• _WORK INSTRUCTIONS_:
1 > In the forum post about the two horses that died, what did the horse from the riding club die of?
2 > Continue the forum post about the two horses that died from the point where it stops.

# A bad year



## Tayz (Jan 24, 2009)

So this year 2 horses that i know have both sadly passed away. First was a horse that went to my riding club, he was an amazing boy, one of those amazing shoolmasters, the type of horse that would go far and did get pretty far. He wasnt very old and he broke a bone in his leg and went through massive surgerys and he was such a strong boy and I watched as he recovered over the months with his amazing owner keeping him happy and pain free. Then she moved out of state and he went to friends of the family. I found out a few weeks back that he passed away from colic. Its so sad, he had such a bright future, was such an amazing horse  so beautiful.

(Rows contained in a dataset)

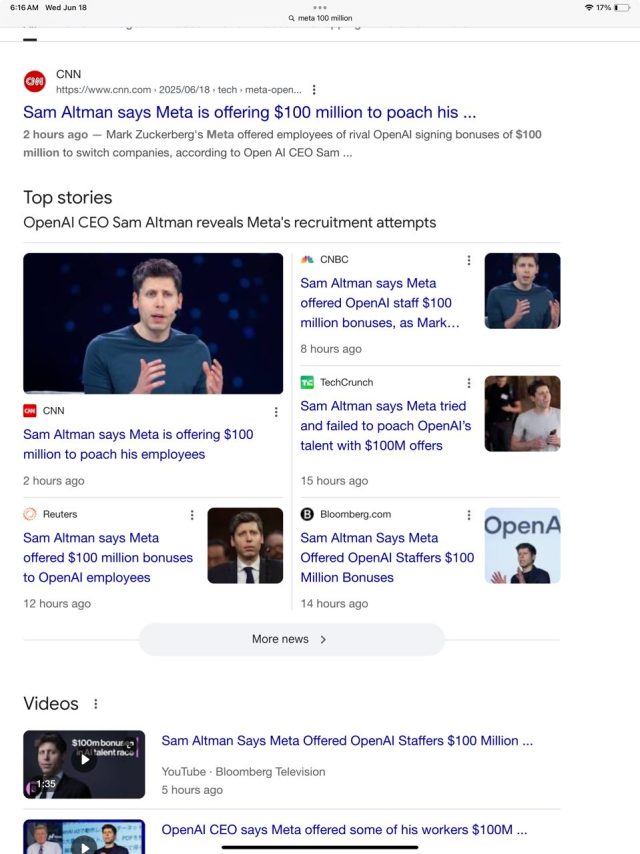Open three-dot menu next to Videos heading
The height and width of the screenshot is (854, 640).
[96, 704]
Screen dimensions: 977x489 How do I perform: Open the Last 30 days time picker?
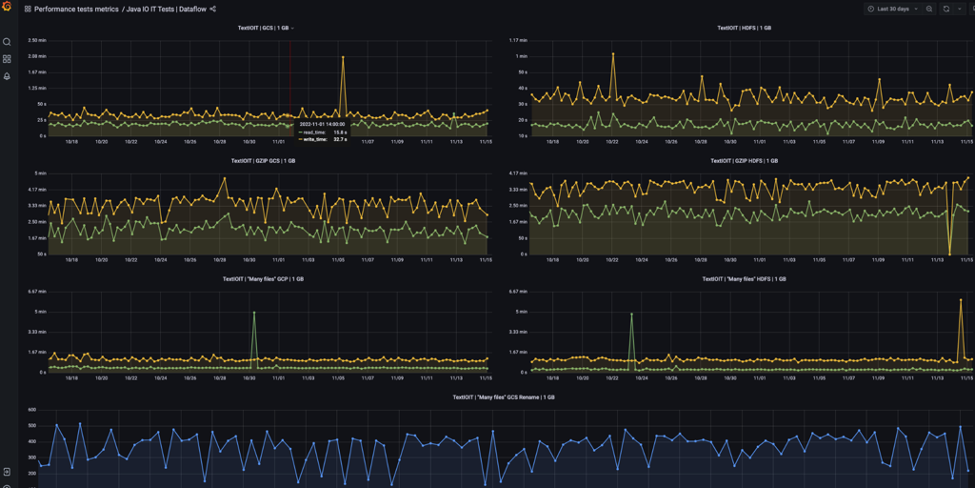[892, 9]
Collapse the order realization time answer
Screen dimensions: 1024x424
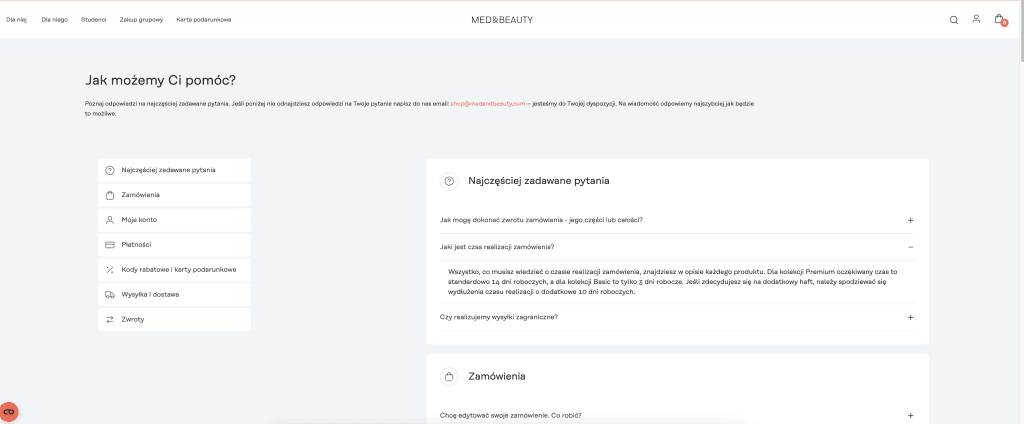pyautogui.click(x=910, y=246)
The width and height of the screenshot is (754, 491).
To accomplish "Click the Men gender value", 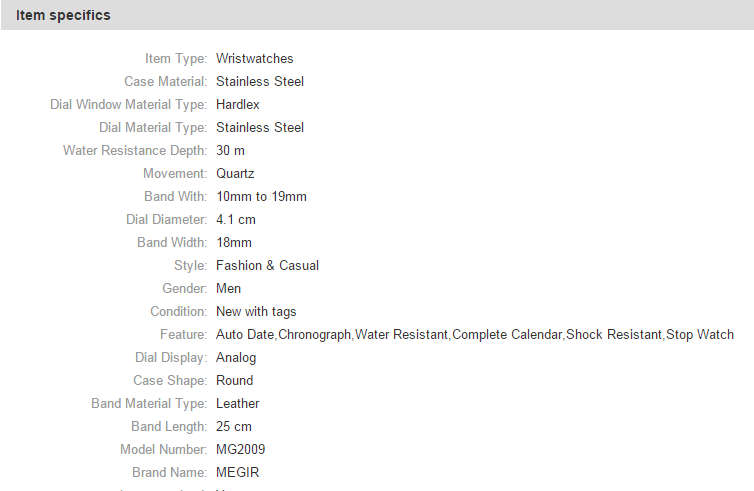I will tap(228, 289).
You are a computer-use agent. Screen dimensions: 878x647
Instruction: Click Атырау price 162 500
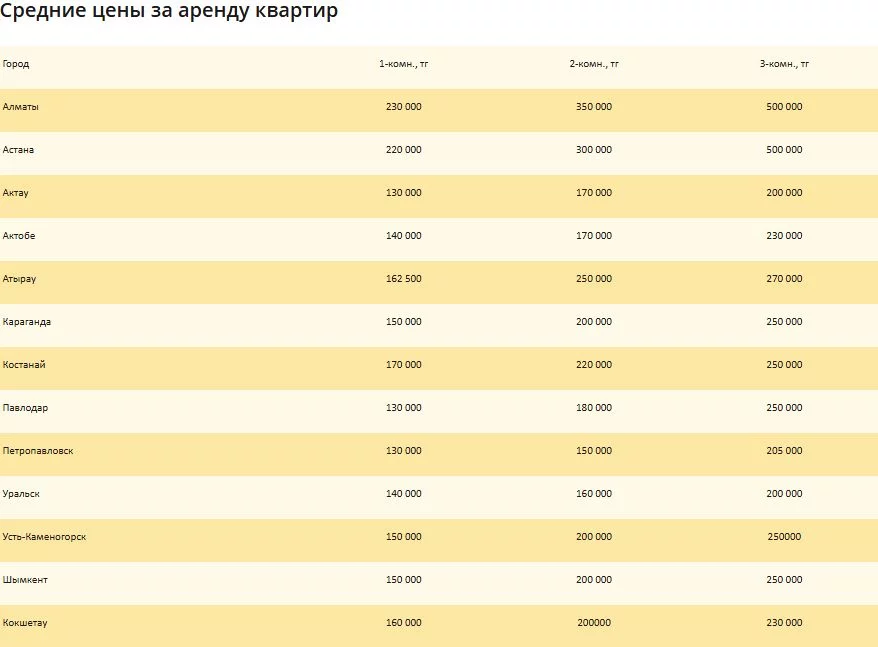click(x=403, y=279)
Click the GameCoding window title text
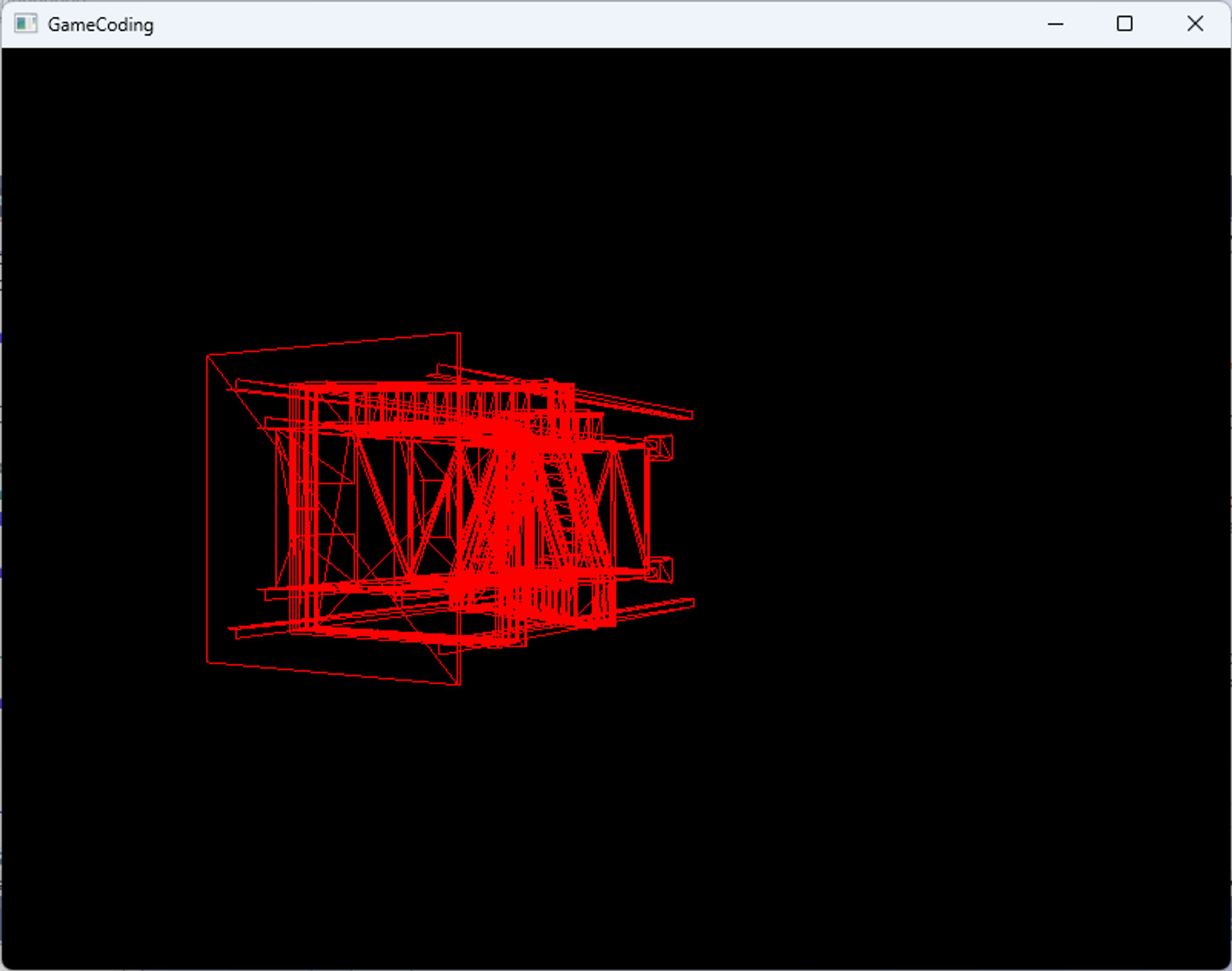This screenshot has width=1232, height=971. point(100,25)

• _ANSWERS GIVEN_:
1 > Colic.

2 >
Then there was sonnett  My love <3
He was leased to my riding club and rode him alot, and looked after him and he was like my horse, he felt like it at times and I used to pretend one day I'd buy him. The other day I was getting ready for a party when my mother came in and told me Sonnett was dead. I sat down shakily and asked what happened. Apparently someone driving past the paddocks noticed a horse laying on the ground in an awkward position, stopped to have a look and watched as the horse tried to get back on his legs. When he tried to get up thats when disaster struck and he broke his leg :'( The best thing was to put him down. Its been 3 days now that Sonnetts been gone and I still cant believe it. He was an oldie, but it was his time to go. Looking at the videos I have of me and him in a gykhana makes me smile and cry at the same time. He was so amazing, to me he was one in a million. Even though he wasnt my horse he still felt like it. And now I will never see him again which hurts


----------



## DuffyDuck (Sep 27, 2011)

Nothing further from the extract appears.